───── TASK DATA ─────
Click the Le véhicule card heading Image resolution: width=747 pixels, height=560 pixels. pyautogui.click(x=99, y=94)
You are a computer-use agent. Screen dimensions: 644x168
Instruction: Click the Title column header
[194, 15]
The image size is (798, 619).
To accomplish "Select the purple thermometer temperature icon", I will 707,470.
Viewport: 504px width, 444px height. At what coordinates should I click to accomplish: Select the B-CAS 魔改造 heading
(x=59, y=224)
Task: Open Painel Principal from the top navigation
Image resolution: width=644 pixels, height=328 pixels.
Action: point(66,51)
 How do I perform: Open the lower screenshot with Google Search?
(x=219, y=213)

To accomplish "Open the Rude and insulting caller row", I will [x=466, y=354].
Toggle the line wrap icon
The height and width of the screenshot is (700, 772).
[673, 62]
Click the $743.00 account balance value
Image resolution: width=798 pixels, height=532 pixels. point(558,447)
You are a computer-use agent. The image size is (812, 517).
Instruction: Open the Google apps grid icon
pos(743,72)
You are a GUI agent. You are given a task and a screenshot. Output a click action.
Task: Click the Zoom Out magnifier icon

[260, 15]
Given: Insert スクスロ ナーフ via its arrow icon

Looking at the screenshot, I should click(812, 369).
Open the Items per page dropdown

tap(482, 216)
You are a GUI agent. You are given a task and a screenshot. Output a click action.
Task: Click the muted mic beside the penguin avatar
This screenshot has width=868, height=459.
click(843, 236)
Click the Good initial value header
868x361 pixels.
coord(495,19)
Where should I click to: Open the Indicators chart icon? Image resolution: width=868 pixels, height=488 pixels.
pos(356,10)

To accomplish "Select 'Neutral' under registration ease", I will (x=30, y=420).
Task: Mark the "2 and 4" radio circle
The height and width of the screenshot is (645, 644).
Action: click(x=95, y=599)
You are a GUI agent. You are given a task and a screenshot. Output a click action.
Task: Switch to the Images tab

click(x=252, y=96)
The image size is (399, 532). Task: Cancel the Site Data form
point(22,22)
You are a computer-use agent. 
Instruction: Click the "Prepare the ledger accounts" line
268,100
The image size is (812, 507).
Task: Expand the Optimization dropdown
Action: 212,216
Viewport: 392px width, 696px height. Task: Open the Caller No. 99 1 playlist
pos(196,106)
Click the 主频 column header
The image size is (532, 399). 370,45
─────
● **PROBLEM**: Across the material above, how many lines include the word "computer"? Respond with nothing but the number.

● **ANSWER FOR THE TASK**: 3